## Task description
Copy the data below word for word, from the line with "580x826 pixels. Task: Click" through the line with "click(89, 277)", and leave the pictures out of your copy.

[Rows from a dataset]
▶
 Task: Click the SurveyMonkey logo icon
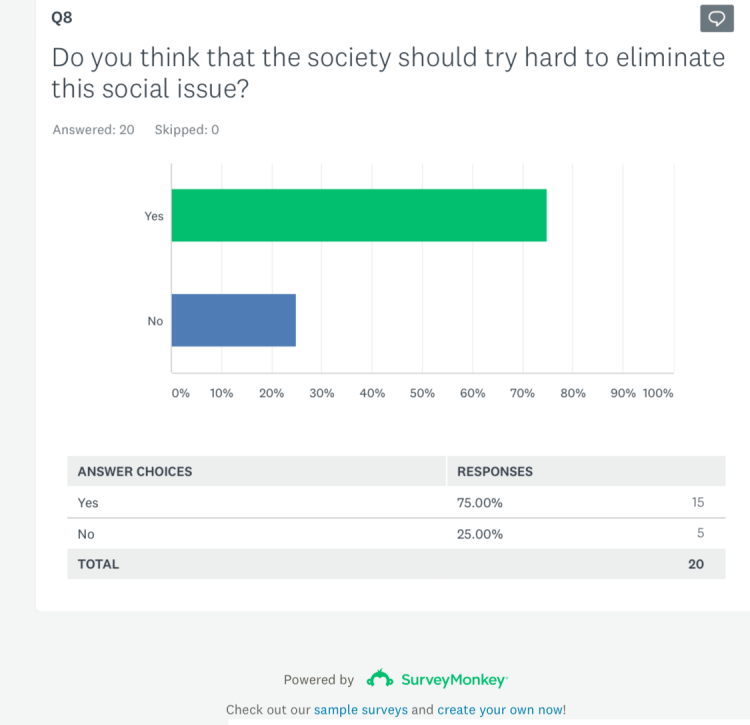pos(380,679)
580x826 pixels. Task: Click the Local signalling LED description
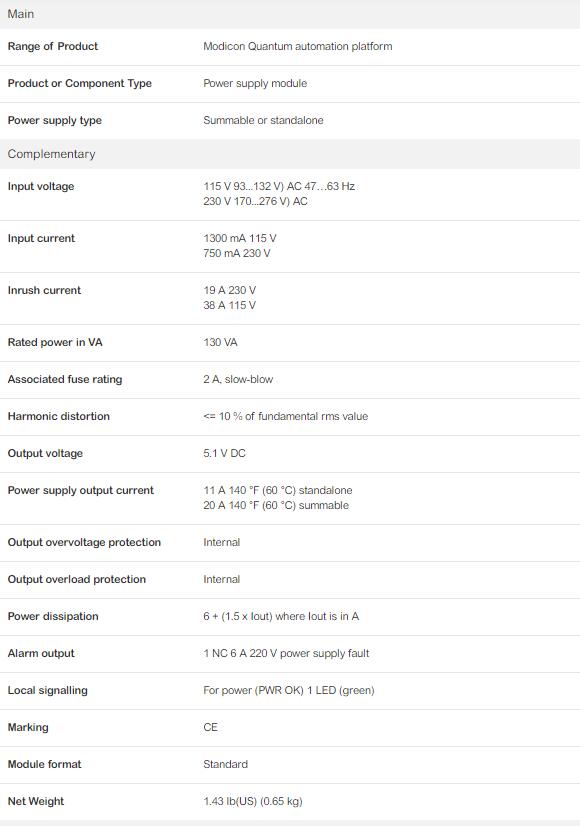[289, 690]
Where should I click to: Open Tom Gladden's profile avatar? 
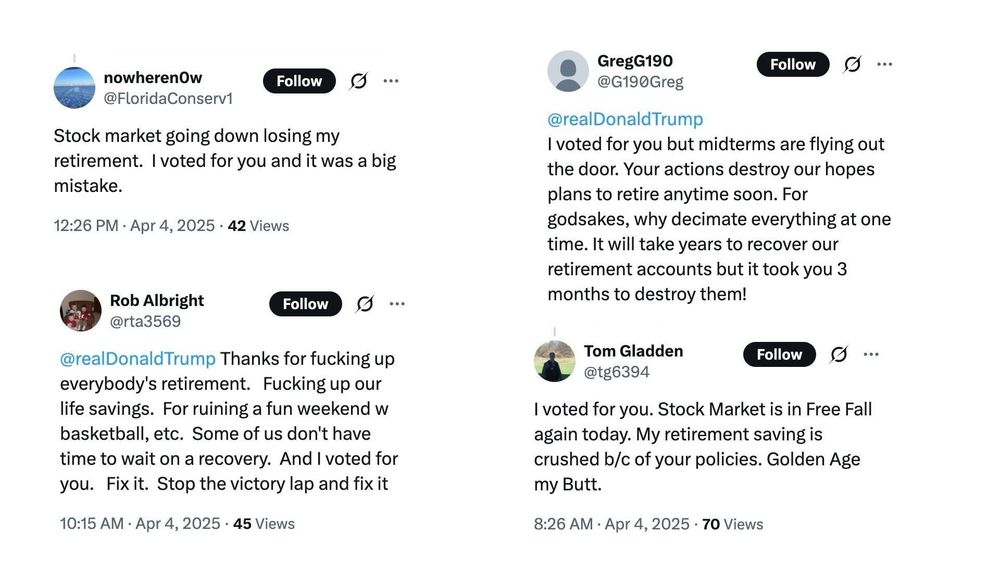pos(555,361)
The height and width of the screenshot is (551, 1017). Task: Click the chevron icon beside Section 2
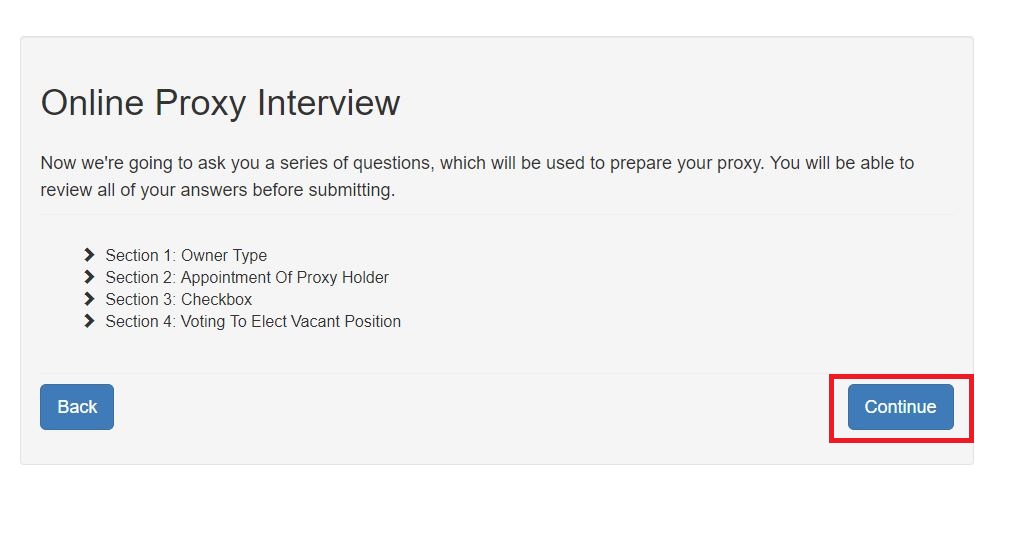click(89, 277)

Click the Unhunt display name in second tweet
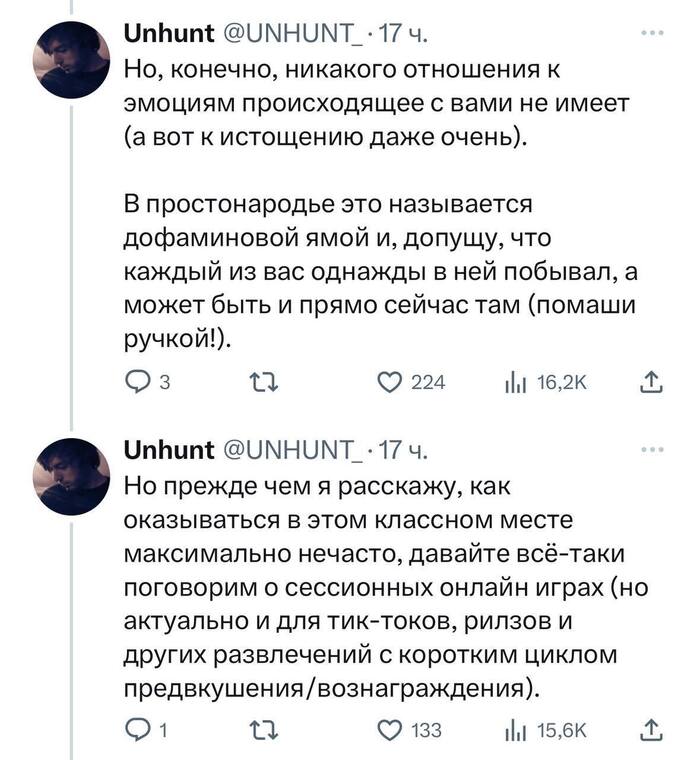(x=168, y=453)
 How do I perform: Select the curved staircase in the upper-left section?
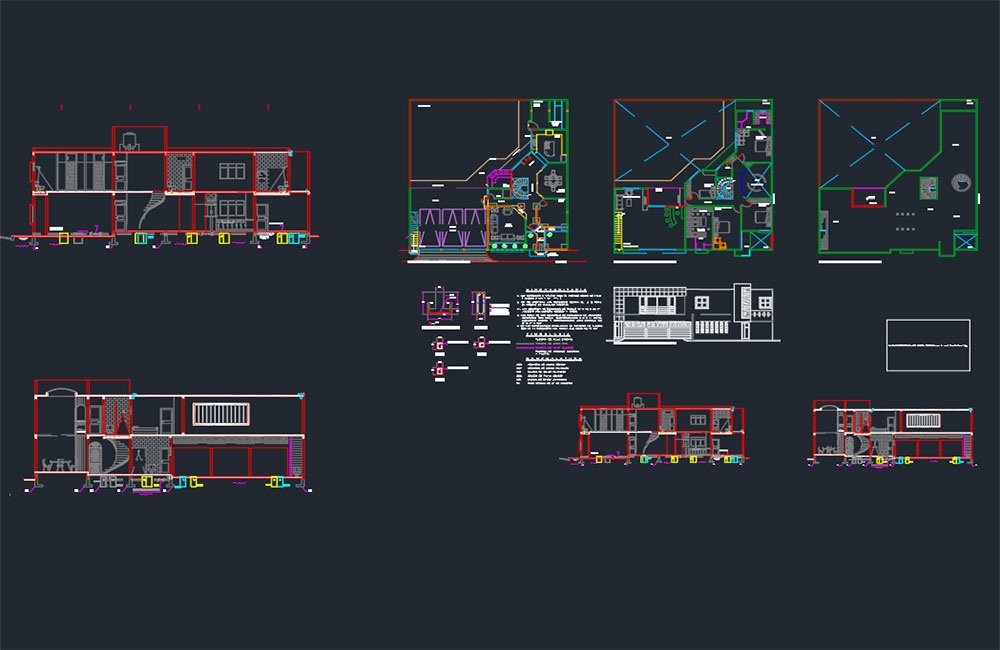tap(154, 211)
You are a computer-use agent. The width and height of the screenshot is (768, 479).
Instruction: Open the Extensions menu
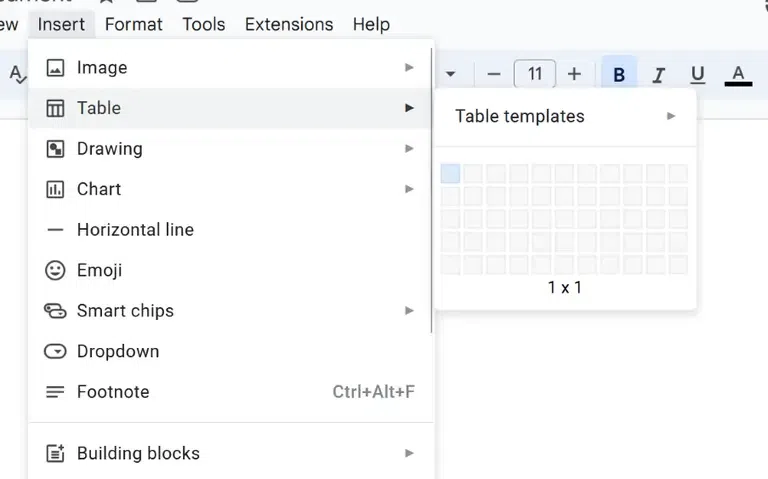point(289,24)

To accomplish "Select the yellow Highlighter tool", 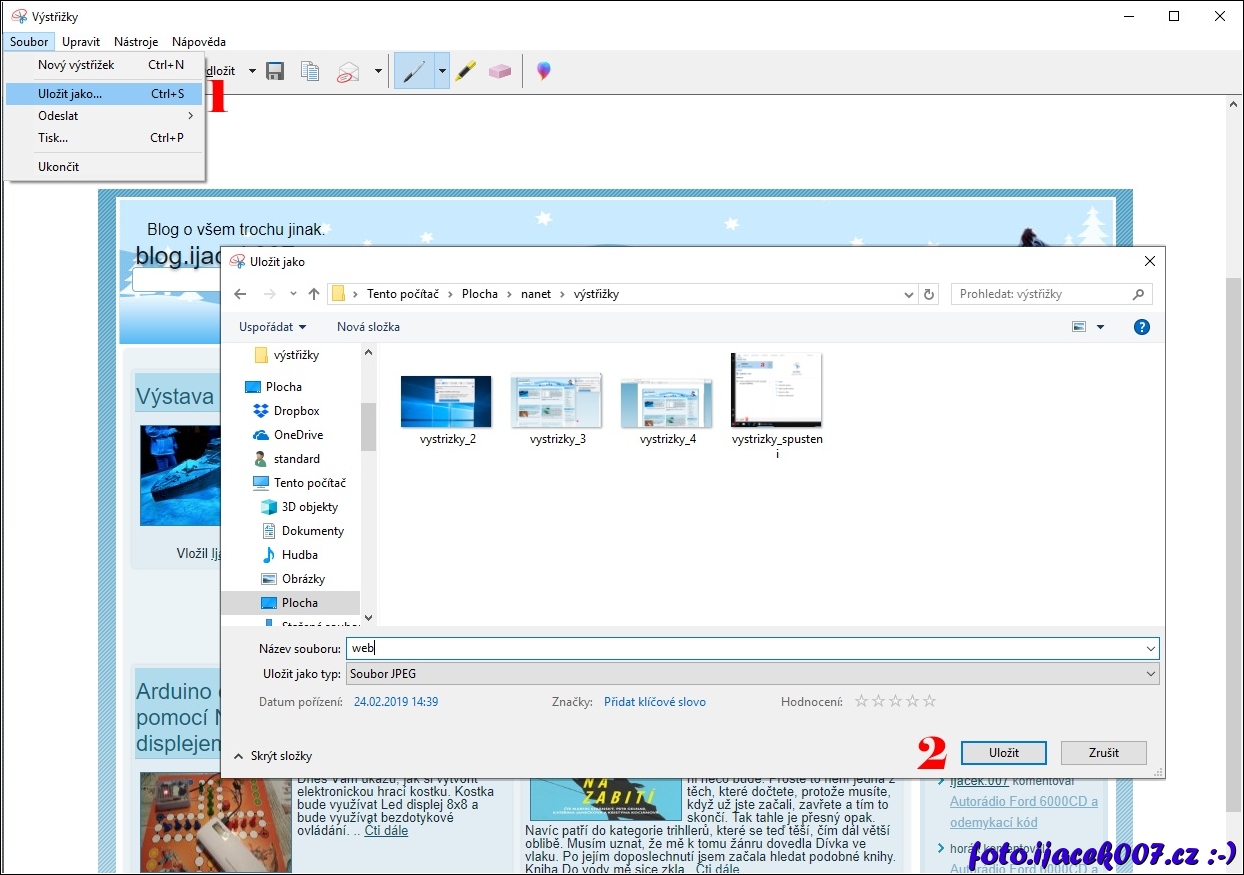I will 465,71.
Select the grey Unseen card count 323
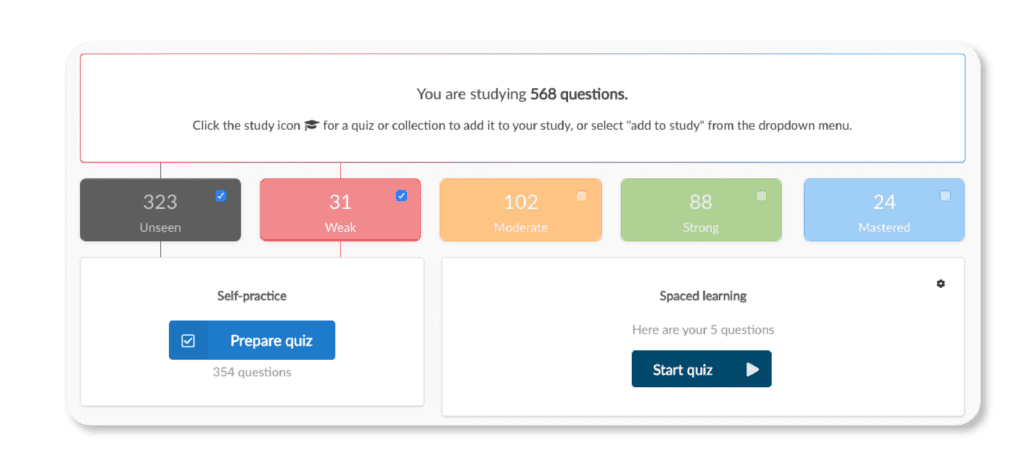This screenshot has height=474, width=1024. pos(160,202)
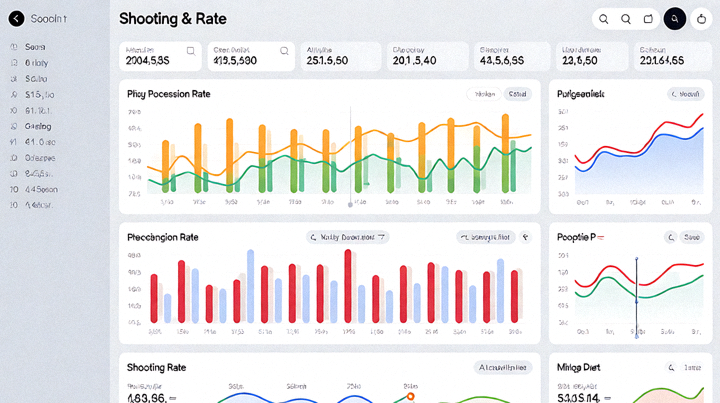Toggle the Save pill on the Pooptie P chart
Viewport: 720px width, 403px height.
[x=692, y=237]
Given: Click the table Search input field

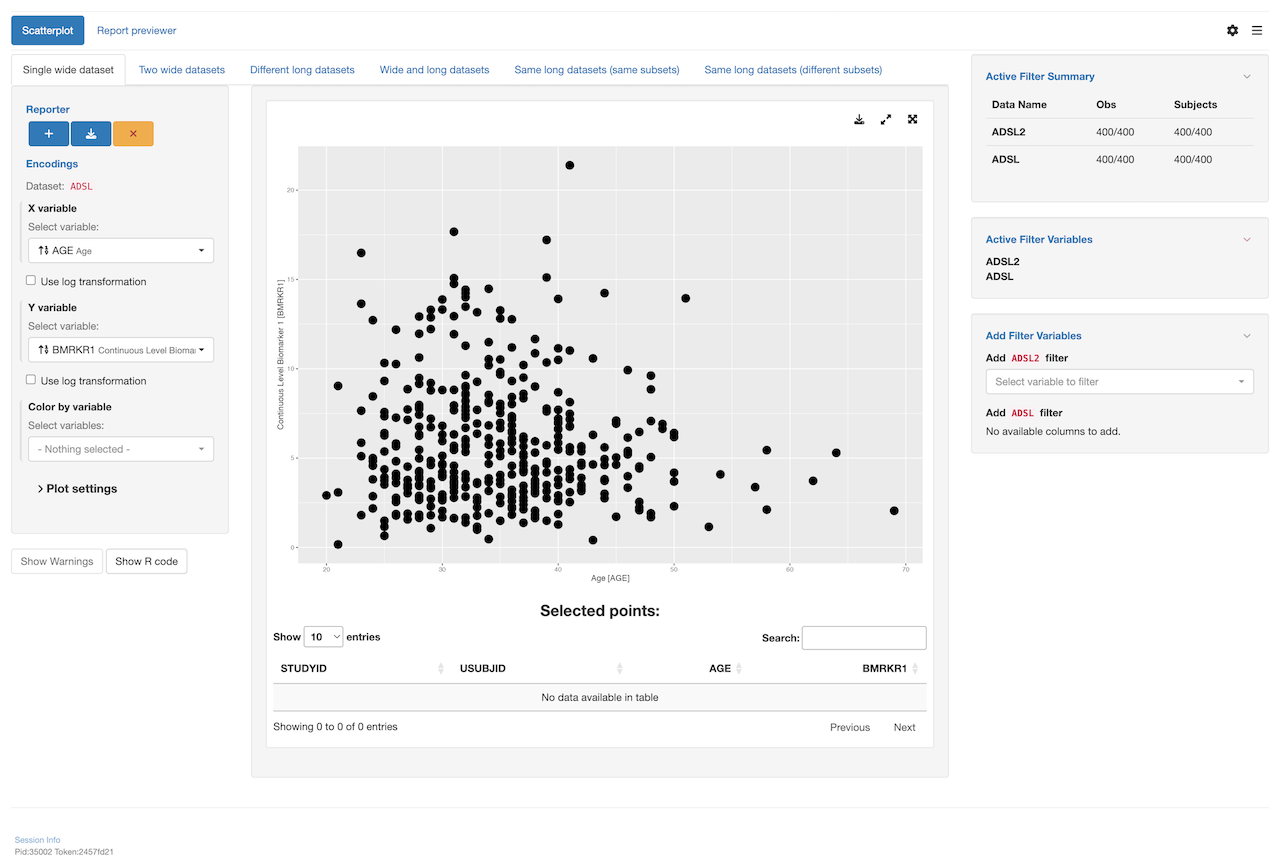Looking at the screenshot, I should click(x=864, y=638).
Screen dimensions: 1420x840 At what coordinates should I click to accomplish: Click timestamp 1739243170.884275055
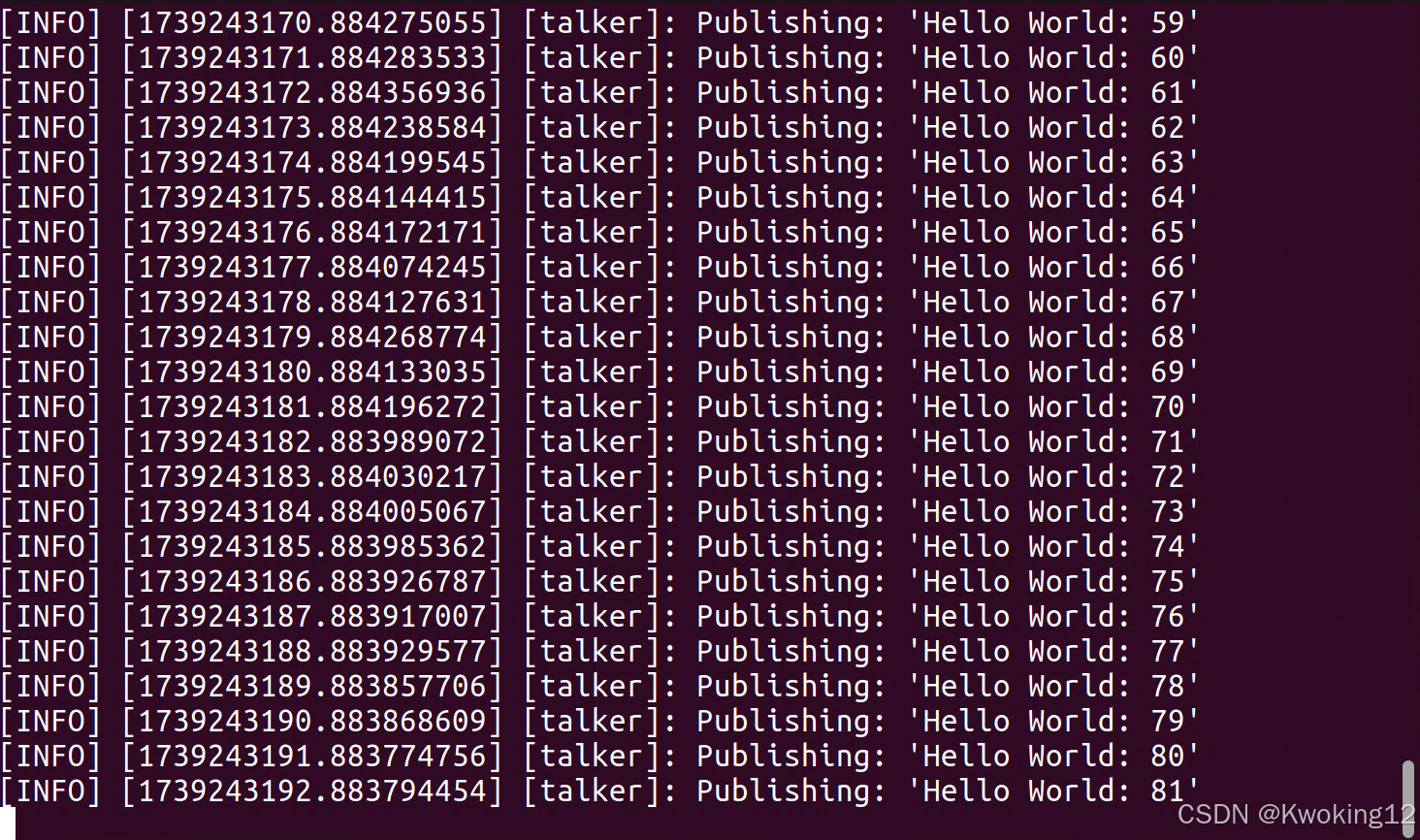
◀
## Solution to the exercise
580x826 pixels. Task: Click the Local signalling LED description
[289, 690]
Where should I click to: Open Tom Gladden's profile avatar? 
pos(555,361)
The height and width of the screenshot is (551, 1017). Task: Click the chevron icon beside Section 2
click(89, 277)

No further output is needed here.